[Form 4] InPoint Commercial Real Estate Income, Inc. Insider Trading Activity
InPoint Commercial Real Estate Income, Inc. reporting person Robert N. Jenkins, a director, recorded transactions on 09/18/2025. He received 623.8614 shares of Class I common stock under the companys Employee and Director Restricted Share Plan at no cost; these shares vest in three equal annual installments on 09/18/2026, 09/18/2027 and 09/18/2028, with accelerated vesting on a liquidity event or death/disability. After the grant, he beneficially owns 3,843.8164 Class I shares, which includes shares from the issuers distribution reinvestment plan. The filing also reports a disposition of 4,800 Class P common shares. The form is signed by an attorney-in-fact on 09/19/2025.

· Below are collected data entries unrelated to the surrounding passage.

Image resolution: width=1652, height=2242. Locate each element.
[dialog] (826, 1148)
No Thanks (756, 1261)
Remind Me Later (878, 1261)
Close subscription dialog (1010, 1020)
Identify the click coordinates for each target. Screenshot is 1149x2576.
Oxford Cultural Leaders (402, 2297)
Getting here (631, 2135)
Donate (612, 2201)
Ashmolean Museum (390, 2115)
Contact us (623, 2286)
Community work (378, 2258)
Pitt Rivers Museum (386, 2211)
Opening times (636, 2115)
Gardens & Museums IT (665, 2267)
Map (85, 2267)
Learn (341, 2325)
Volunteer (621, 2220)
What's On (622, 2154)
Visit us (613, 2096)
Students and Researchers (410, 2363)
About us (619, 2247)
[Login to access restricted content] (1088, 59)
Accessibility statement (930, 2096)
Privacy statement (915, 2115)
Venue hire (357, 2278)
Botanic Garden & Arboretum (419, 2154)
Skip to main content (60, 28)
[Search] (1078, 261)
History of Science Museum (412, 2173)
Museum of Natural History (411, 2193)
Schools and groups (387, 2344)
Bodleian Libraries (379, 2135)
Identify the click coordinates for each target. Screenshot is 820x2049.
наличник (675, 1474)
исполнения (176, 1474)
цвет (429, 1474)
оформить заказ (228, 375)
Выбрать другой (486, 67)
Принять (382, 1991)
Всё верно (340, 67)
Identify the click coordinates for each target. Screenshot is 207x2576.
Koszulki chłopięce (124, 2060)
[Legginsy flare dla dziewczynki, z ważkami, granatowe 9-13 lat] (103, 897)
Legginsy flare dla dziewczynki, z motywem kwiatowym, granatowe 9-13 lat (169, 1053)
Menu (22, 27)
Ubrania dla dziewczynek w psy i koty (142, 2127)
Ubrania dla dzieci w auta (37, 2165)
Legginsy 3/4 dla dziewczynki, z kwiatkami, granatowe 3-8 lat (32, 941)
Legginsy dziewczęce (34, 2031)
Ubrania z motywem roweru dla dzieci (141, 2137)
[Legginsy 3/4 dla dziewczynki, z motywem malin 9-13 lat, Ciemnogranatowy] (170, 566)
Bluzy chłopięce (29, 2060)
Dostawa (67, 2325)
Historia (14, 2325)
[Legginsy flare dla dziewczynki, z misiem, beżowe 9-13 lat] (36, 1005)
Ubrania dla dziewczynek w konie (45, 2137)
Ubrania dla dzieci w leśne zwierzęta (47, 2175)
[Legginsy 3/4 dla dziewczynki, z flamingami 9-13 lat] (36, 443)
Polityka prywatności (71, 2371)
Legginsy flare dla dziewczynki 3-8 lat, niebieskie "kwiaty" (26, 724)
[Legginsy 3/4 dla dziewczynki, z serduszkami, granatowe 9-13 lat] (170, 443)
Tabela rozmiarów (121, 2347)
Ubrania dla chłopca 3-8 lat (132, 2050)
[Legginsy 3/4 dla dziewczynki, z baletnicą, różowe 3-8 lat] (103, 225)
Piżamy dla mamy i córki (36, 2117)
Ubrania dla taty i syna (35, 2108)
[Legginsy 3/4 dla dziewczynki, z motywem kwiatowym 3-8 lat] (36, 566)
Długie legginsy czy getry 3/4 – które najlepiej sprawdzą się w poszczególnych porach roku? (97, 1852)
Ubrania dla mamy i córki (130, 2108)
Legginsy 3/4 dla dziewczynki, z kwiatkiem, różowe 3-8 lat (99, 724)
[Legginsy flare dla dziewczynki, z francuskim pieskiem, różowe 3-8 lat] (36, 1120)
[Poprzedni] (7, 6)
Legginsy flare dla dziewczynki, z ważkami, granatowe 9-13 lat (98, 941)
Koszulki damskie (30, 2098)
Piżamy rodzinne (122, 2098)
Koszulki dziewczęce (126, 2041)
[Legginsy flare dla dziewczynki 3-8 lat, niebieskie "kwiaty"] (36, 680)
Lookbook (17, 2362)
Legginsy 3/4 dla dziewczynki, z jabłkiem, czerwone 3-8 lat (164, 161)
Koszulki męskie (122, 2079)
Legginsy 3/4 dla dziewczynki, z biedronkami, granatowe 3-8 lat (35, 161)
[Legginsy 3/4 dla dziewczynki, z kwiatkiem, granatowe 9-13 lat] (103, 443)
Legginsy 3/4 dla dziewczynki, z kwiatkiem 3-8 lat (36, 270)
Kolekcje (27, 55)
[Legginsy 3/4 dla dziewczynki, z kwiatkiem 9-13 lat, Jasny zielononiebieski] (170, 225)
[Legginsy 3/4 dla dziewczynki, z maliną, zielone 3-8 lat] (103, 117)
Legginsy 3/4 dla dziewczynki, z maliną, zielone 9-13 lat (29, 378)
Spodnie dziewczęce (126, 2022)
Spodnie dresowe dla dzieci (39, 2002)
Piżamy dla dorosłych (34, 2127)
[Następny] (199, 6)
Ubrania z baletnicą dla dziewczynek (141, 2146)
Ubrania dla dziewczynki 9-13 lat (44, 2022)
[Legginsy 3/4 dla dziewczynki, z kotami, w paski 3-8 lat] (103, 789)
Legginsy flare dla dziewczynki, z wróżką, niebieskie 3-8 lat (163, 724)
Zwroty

- Director alignment: 623.8614 Class I restricted shares granted at no cost align the directors interests with shareholders through time-based vesting
- Clear vesting schedule: Shares vest 33-1/3% annually with standard acceleration on a liquidity event or death/disability
- Existing ownership shown: Beneficial ownership of 3,843.8164 Class I shares is disclosed and includes DRP-acquired shares
- Disposition disclosed: 4,800 Class P common shares were disposed of, but the filing provides no rationale, proceeds, or remaining Class P holdings
- Limited material context: Filing does not state grants percentage of outstanding equity or any cash valuation, limiting assessment of dilution or financial impact
Insights
TL;DR: Director received time-vesting restricted shares; typical alignment tool with limited immediate dilution.
The grant of 623.8614 Class I restricted shares to a non-employee director is a common governance practice to align director incentives with shareholders. Vesting in three equal annual tranches ties long-term retention to continued service and includes standard acceleration on a liquidity event or death/disability. The filing also discloses a sale or transfer of 4,800 Class P shares, but the form does not state proceeds or reason for the disposition. Beneficial ownership after the grant totals 3,843.8164 Class I shares, incorporating prior DRIP-acquired shares.
TL;DR: Transaction is routine director compensation; no cash consideration and time-based vesting, limited immediate market impact.
The award was issued at $0 under the restricted share plan, indicating compensation rather than an open-market purchase. The number of shares granted is modest relative to typical public-company director grants; the report provides no valuation or percentage of outstanding equity, so materiality to capitalization cannot be assessed from this filing alone. The disposal of Class P shares is noted but lacks context on size relative to total Class P holdings or proceeds.